4 minute read
road trip
It’s an undervalued pleasure these days
It was at about the 3,000-mile point of our 4,100-mile driving journey that our 17-year-old son saw the beat-up little sign: “Hopalong Cassidy Museum” with an arrow pointing straight ahead.
He started laughing, thinking it was another one of the museum oddities we had been keeping track of throughout our trip across 19 states in the Midwest and East, along with the District of Columbia.
We had already chuckled about signs along the road promoting the “Action Figure Museum” and the “National Motorcycle Museum,” among plenty of others. So when I turned the wheel toward Hopalong’s museum, he looked disgusted.
“We’re not actually going to see this, are we?”
“C’mon,” I said. “Hopalong was a real TV cowboy.

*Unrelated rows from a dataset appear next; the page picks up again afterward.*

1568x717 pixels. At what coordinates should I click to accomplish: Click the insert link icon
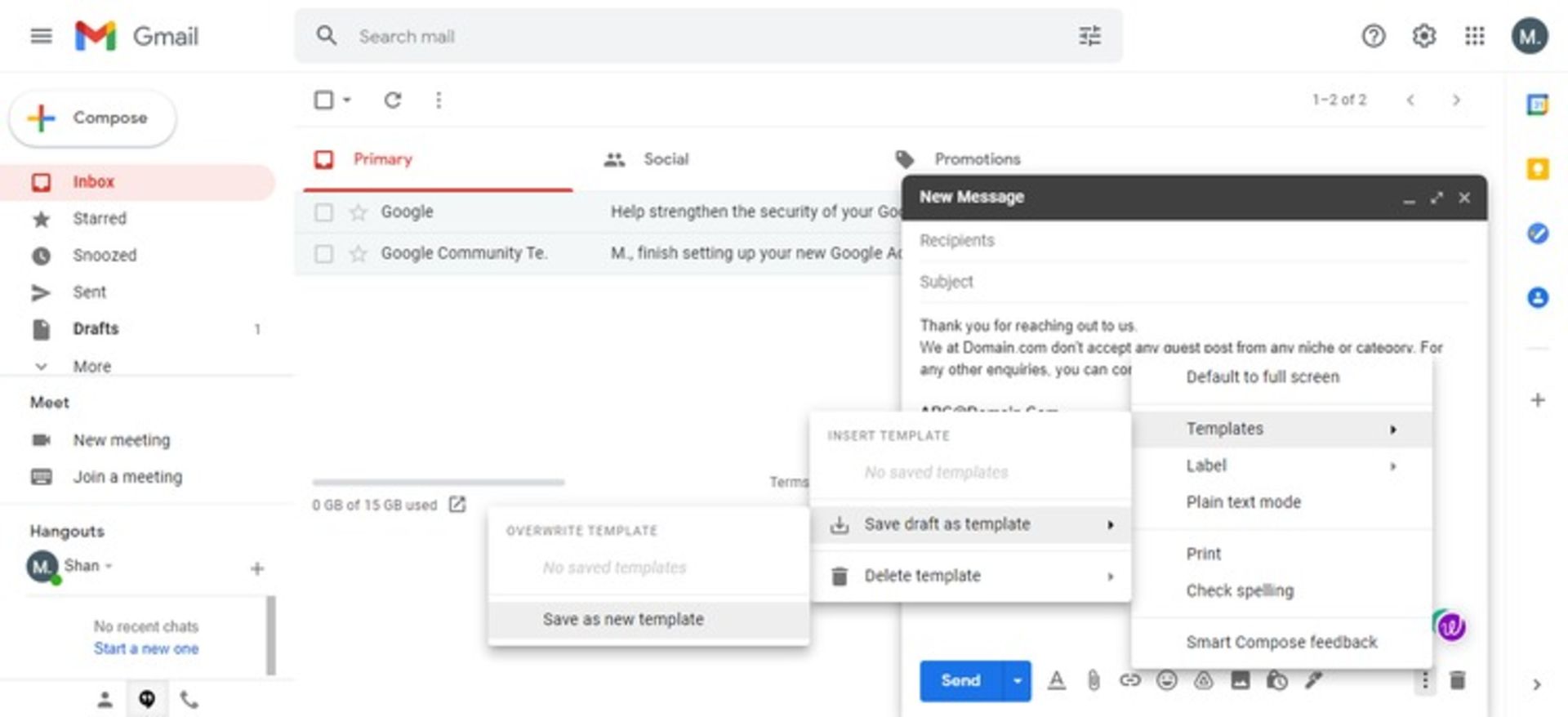pyautogui.click(x=1129, y=680)
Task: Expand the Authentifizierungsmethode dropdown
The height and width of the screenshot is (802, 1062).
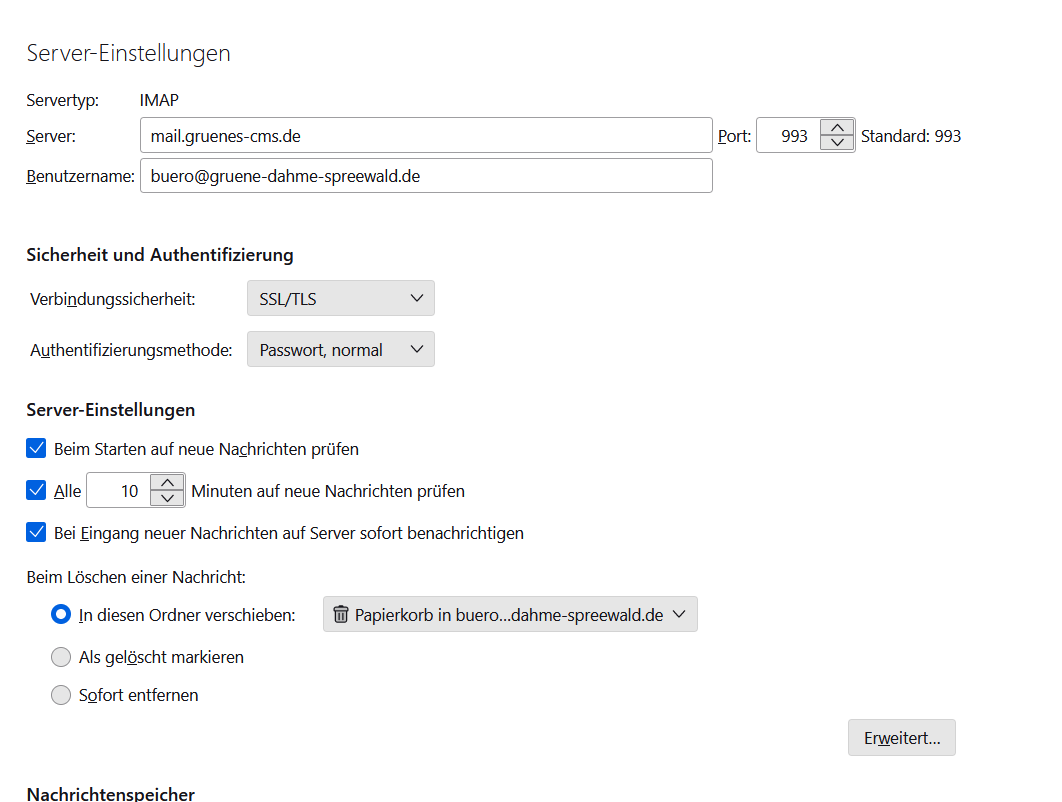Action: pos(340,350)
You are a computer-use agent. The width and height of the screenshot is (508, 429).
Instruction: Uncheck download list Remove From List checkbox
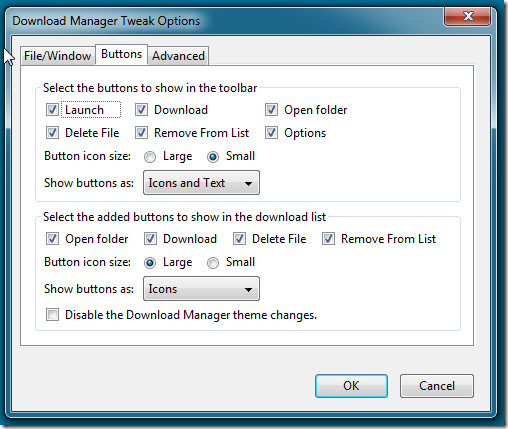(328, 239)
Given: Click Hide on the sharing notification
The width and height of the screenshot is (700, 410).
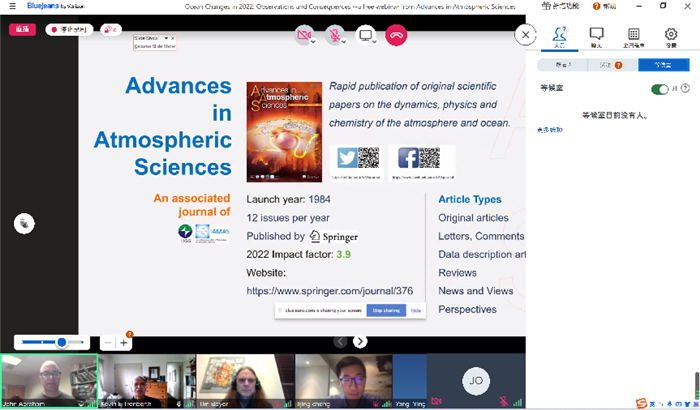Looking at the screenshot, I should (x=415, y=311).
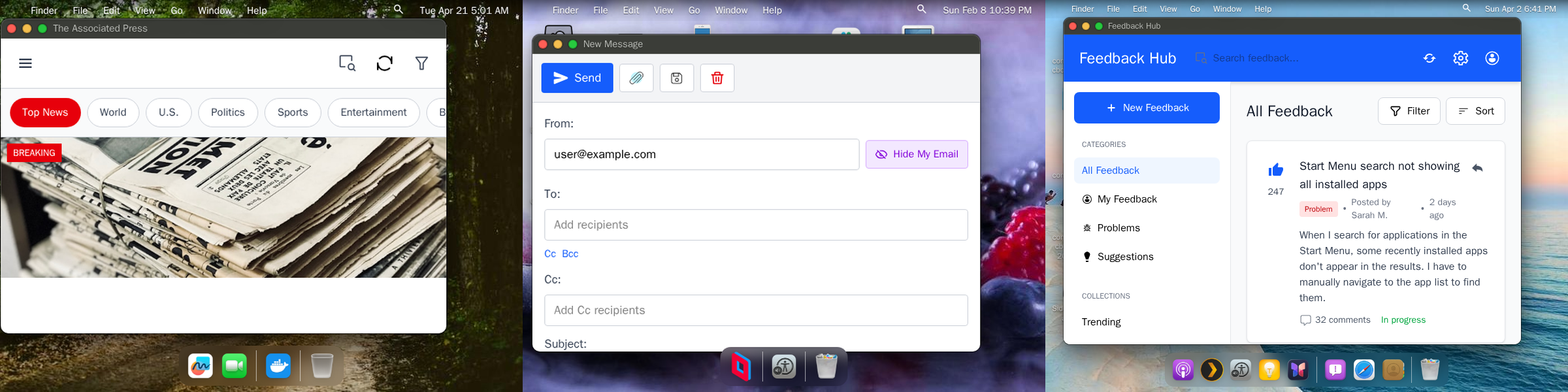Image resolution: width=1568 pixels, height=392 pixels.
Task: Open the Sort dropdown
Action: click(1475, 111)
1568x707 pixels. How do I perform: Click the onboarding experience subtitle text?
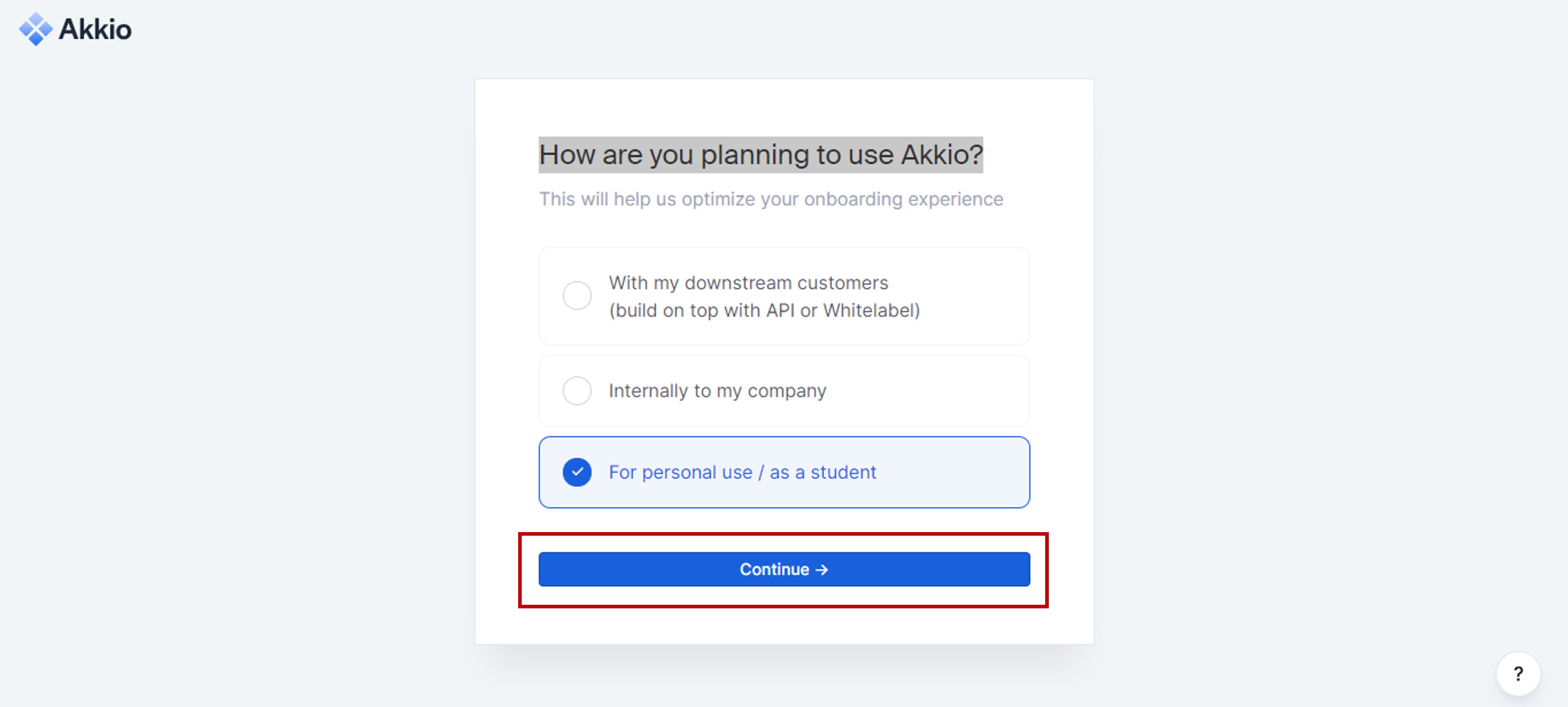click(770, 199)
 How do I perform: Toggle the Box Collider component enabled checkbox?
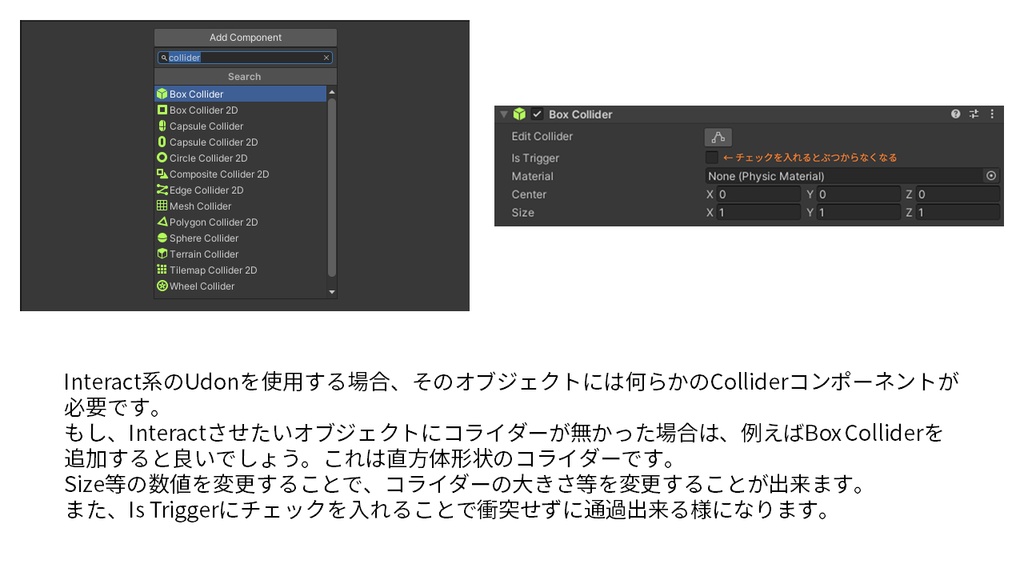tap(538, 112)
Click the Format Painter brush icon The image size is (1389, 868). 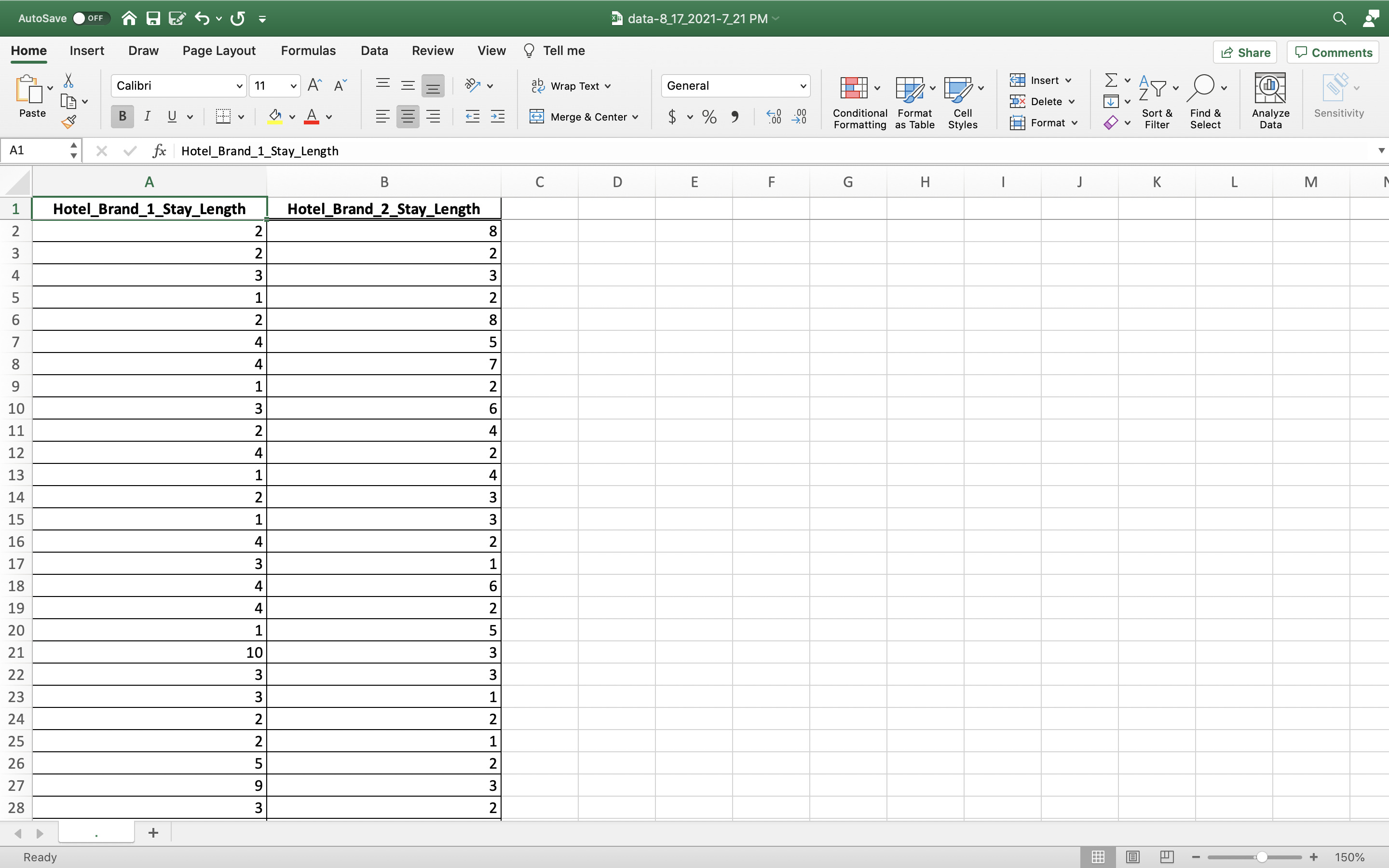pos(69,122)
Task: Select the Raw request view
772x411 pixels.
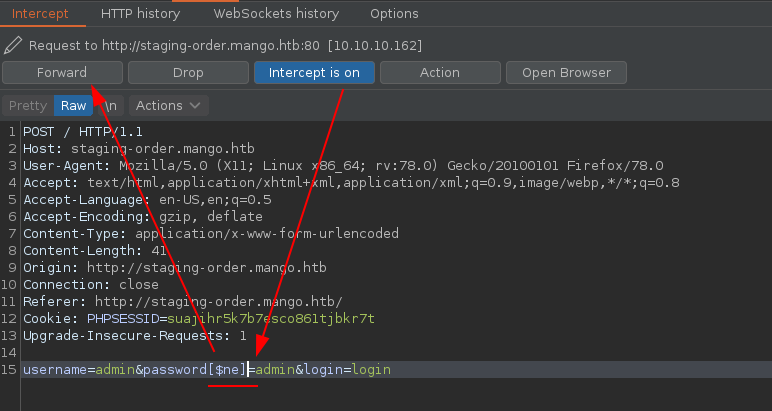Action: point(74,105)
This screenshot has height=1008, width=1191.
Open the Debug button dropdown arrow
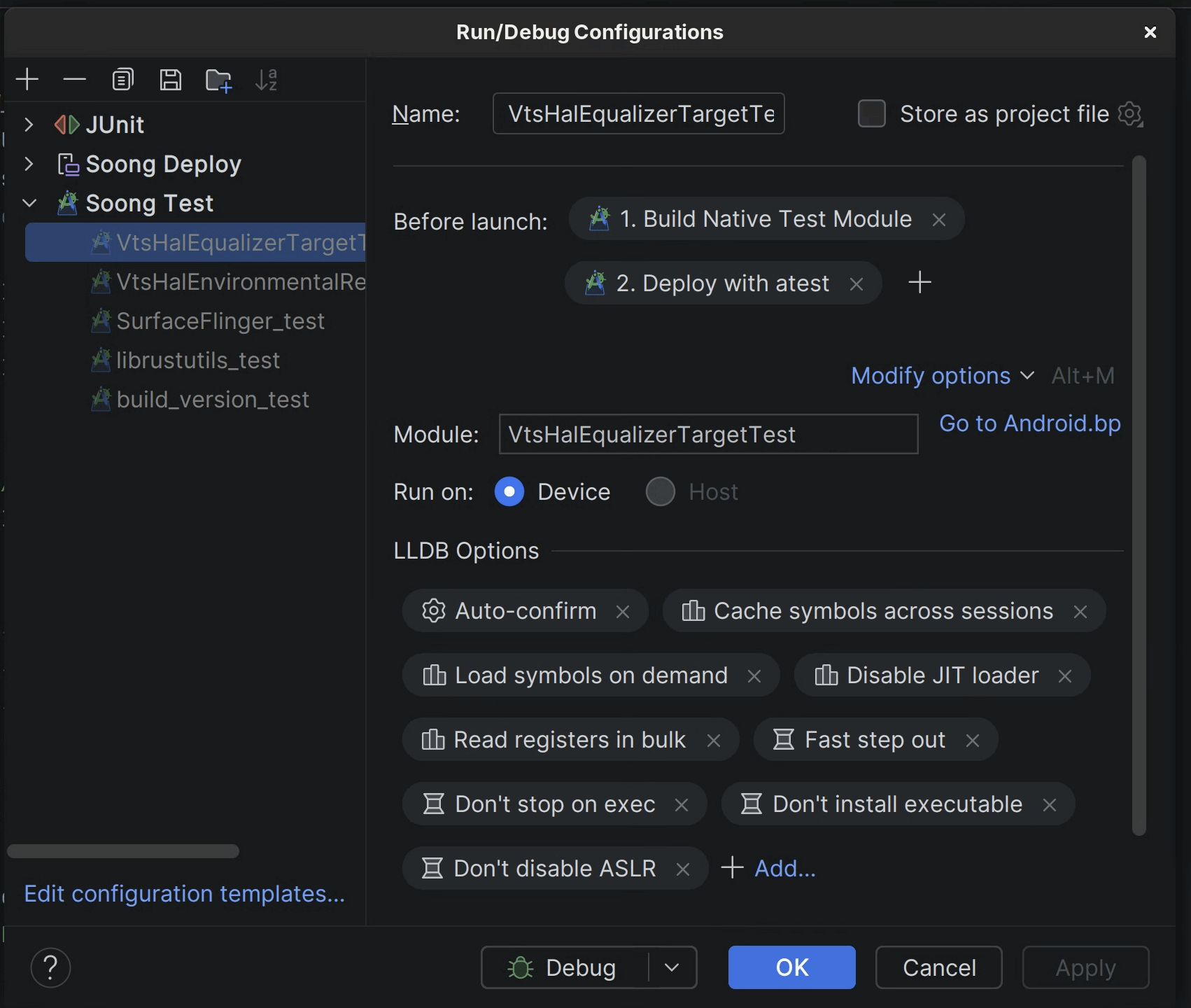pos(672,967)
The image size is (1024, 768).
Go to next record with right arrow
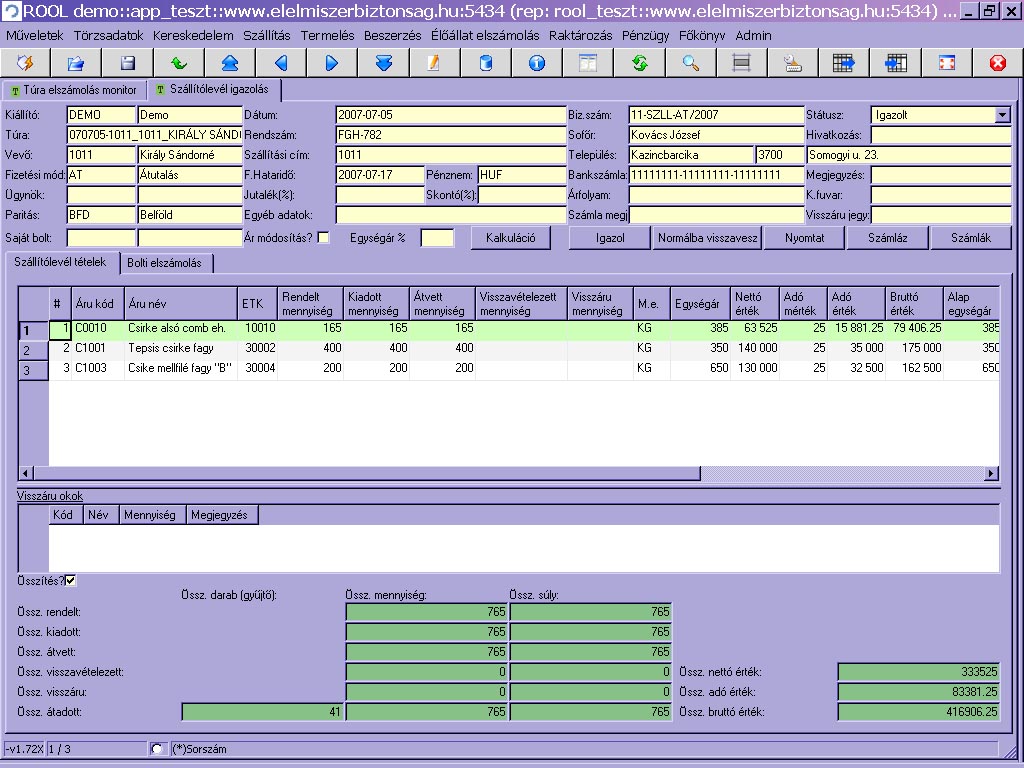coord(332,63)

Let’s do it.”
We were already off the road to refuel the car, and it was a rare day on the two-week trip that we weren’t on deadline to be somewhere.
So we drove around the tiny Ohio town, eventually finding the combination museum and antique shop in a building with tightly and sloppily boarded windows.
That’s the kind of trip we were on, just the two of us, a father-son get-away: part college sleuthing, part baseball watching and part meandering aimlessly.
Being the two least-talkative members of our family, there was plenty of time on the trip to let our minds wander, something difficult to do during hurry-up-and-wait airplane travel. Waiting in line, shuffling through security, waiting in line, jamming aboard the plane, then waiting in line again is tiring, and you don’t really see anything from point to point, unless you count floating high above the clouds as “scenic.”
A driving trip, though, has its own cadence. You control the pace — interstate or backwater roads and you control the stops. You can visit as many or as few McDonald’s as you want. You can compare notes on the stages of public bathroom cleanliness, going all the way from generally disgusting to downright appalling.
And as for scenic: On an endless stretch of highway, you can watch the sky kiss the land up ahead as fluffy clouds float by almost at eye level, something impossible to ponder in a city jammed tight with buildings and lights and smog.
On the monotonous road, cracks in the highway thundering rhythmically beneath the car, the mind wanders to all sorts of interesting places, many of which have nothing to do with the trip at hand.
As for Hopalong and his museum, despite my son’s complaints, we parked and walked toward the door, my son visibly slowing behind me as we approached the Promised Land. Then he smiled when he saw the sign on the door: “Closed until next week.” And he jostled me about missing that opportunity for hours and hours and hours. That’s the ultimate beauty of a driving trip. Gas is still expensive. Driving still takes more time and effort than many other ways to get from here to there.
But there’s something to be said for taking a little extra time to get both somewhere and nowhere simultaneously these days.